February 24, 2024

Silicon Savannah: a solution to bottlenecked universities and shattered dreams

3 min read

Despite the recent matric results boasting a 40.9% Bachelor’s pass rate, a sense of disappointment, disillusionment and desperation is sweeping over the class of 2023 as a cruel enigma looms.

Inclusion, accessibility and affordability are bottlenecking the potential of South Africa’s youth, stifling the aspirations of countless young minds and throttling the growth of our economy, warns career accelerator, ALX.

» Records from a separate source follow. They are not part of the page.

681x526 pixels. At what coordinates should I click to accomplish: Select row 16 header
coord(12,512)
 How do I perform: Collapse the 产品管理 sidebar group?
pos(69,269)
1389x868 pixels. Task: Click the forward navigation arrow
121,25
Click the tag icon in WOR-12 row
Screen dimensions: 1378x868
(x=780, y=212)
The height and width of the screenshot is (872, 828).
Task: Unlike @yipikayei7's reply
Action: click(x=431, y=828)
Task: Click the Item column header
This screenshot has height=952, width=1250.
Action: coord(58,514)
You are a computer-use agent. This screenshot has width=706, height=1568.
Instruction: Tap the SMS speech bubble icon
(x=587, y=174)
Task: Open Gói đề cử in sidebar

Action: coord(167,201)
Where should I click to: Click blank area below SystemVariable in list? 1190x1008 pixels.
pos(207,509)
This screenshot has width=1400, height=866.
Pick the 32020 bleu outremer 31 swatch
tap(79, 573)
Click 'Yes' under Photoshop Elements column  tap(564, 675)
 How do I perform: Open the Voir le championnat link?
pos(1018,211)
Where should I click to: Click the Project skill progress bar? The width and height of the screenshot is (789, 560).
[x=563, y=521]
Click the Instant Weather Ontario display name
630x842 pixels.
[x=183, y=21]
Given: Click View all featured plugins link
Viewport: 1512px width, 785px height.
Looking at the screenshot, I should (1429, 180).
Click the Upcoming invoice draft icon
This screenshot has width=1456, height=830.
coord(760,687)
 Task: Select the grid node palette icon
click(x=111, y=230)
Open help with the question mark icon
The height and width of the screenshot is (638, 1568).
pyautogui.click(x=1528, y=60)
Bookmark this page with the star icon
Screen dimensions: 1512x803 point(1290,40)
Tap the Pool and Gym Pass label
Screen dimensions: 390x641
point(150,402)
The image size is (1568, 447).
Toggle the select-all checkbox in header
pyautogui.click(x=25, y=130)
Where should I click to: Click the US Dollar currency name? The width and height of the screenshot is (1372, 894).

Traditionally considered the gateway to a promising tomorrow, tertiary education is unveiling a bitter paradox. “The corridors of these institutions, once envisioned as gateways to success, have become alleys where dreams are too often deferred. The dreams of thousands of matriculants have been devastated by oversubscribed tertiary institutions,” says Divesh Sooka, general manager at ALX South Africa.

Reports highlight that the University of Johannesburg grapples with an overwhelming demand, receiving approximately 600 000 applications annually for a mere 10 500 available spaces. Similarly, the University of KwaZulu-Natal received 120 000 first-year applications for a mere 9 000 places. These staggering figures underscore the severity of a crisis leaving countless aspiring minds stranded.

Job opportunities for youth remain elusive, according to the latest QLFS Q3:2023 reporting a 43.4% youth unemployment rate, with 4.6 million unemployed youth in the country. Sooka attributes this grim reality to a self-perpetuating cycle of unemployment and economic decline. “Students, in their pursuit of higher education, are inadvertently charting qualifications and courses that lead to a dead end, resulting in a mismatch between academic pursuits and the rapidly evolving demands of the workplace.”

In the midst of this conundrum, the transformative potential of the Silicon Savannah emerges. According to McKinsey, the demand for technology talent is projected to exceed 9.4 million jobs by the end of 2023. The World Economic Forum anticipates over 69 million new jobs from emergent technologies like artificial intelligence in the next few years, and a Korn Ferry report warns of more than 85 million unfilled jobs by 2030 due to a lack of skills.

The potential of Silicon Savannah to drive employment for SA’s youth

One of the world’s fastest growing and most youthful populations, with an average age of 19 years, Africa’s population is expected to be larger than that of China and India in just 11 years – positioning the continent with an unparalleled opportunity to address the global technology talent shortage.

“Our country is full of vibrant and passionate young talent that have the potential to address the challenges of the Fourth Industrial Revolution, while at the same time embracing a future-proof career in some of the most in-demand jobs in the world,” says Sooka.

Having trained more than 85 000 learners since 2021, with 85% of its graduates finding employment within six months, ALX is at the forefront of the rapid transformation happening in the tech education space and is on a mission enable SA’s youth to participate in the global digital economy.

The world-class career accelerator has partnered with The Mastercard Foundation to offer eligible learners fully sponsored access to some of the world’s most cutting-edge tech programmes valued at between approximately R57 000 and R760 000, with students only required to pay an affordable once-off administration fee ranging between R3000 and R8 000 (exchange rate dependent).

Available fully online, or at through ALX’s Tech Hubs in Braamfontein and Sophiatown, Johannesburg, applicants do not require any prior experience and only need access to a laptop and the Internet.

“Success is possible when education is accessible. With access to holistic training programmes that encompass both hard technology skills as well as essential soft skills, we can empower our young people to become agile digital leaders enabling them, our country, our continent and the rest of the world to thrive in an age of digital transformation,” concludes Sooka.